Abstract 68: Caveolae-specific Phosphorylation of L-type Calcium Channel β2a Subunit exaggerates Cardiac Hypertrophic Responses after α1 Adrenergic Stimulation in Mice
Rationale: Ca2+ influx via L-type Ca2+ channels (LTCCs) plays a pivotal role in excitation-contraction coupling and cardiac hypertrophy. Phosphorylation of LTCC β2a subunit (β2a) by CaMKII enhances channel activity. LTCCs are localized in both T-tubules and caveolae, but the functional role of phosphorylation of β2a in caveolae remains unelucidated.
Objective: To develop a novel tool to analyze caveolae specific activation of CaMKII and to determine the functional roles of caveolae-specific CaMKII signaling in LTCC-related cardiac hypertrophy.
Methods and Results: To evaluate caveolae-specific activation of CaMKII, we generated a fusion protein composed of the cytosolic domain of phospholamban (PLN) as a phosphopeptide tag and caveolin3 (cPLN-Cav3). Activation of CaMKII was assessed by phospho-specific antibody for PLN (Thr17). To inhibit caveolae-specific activation, we generated a GFP fusion protein with caveolae-targeting sequences fused to CaMKII inhibitory peptide (CTS-GFP-AIP). In neonatal rat cardiomyocytes (NRCM), adenoviral expression revealed that CTS-GFP-AIP co-localizes with caveolin3 and mediates caveolae specific inhibition of CaMKII, thus validating this novel method. CTS-GFP-AIP inhibited CaMKII phosphorylation of β2a in NRCM, thus suggesting that phosphorylation of β2a occurs exclusively in caveolae. Phenylephrine stimulation mediates CaMKII activation in caveolae, which leads to CaMKII-specific phosphorylation of β2a in vitro and in vivo. Finally, we generated non-phospho mutant β2a -overexpressing mice and assessed hypertrophic responses in both wild-type and mutant β2a transgenic animals (TG). Protein expression by transgenes in mutant TG was similar to those previously reported in wild-type β2a overexpressing mice. Wild-type β2a TG showed exaggerated cardiac hypertrophic responses at two weeks after phenylephrine stimulation when compared to controls (4.8 ± 0.2 vs. 5.5 ± 0.3 for heart weight to body weight ratio; p<0.05), which was completely abolished in mutant TG.
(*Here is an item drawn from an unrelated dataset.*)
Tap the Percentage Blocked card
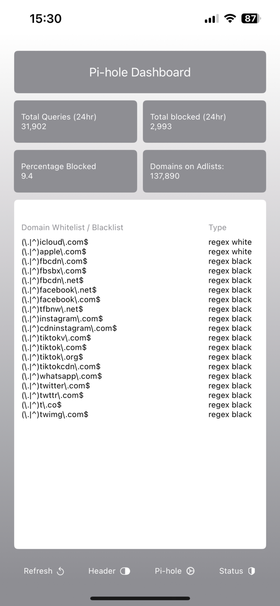280x606 pixels. [75, 171]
Conclusions: We developed a novel method to analyze caveolae-specific activation of CaMKII and confirmed that caveolae-specific phosphorylation of β2a exaggerates cardiac hypertrophy caused by phenylephrine stimulation.
Author Disclosures: H. Nakayama: None S. Kumagai: None S. Matsunami: None N. Hayamizu: None K. Tonegawa: None W. Otsuka: None Y. Fujio: None.
- © 2014 by American Heart Association, Inc.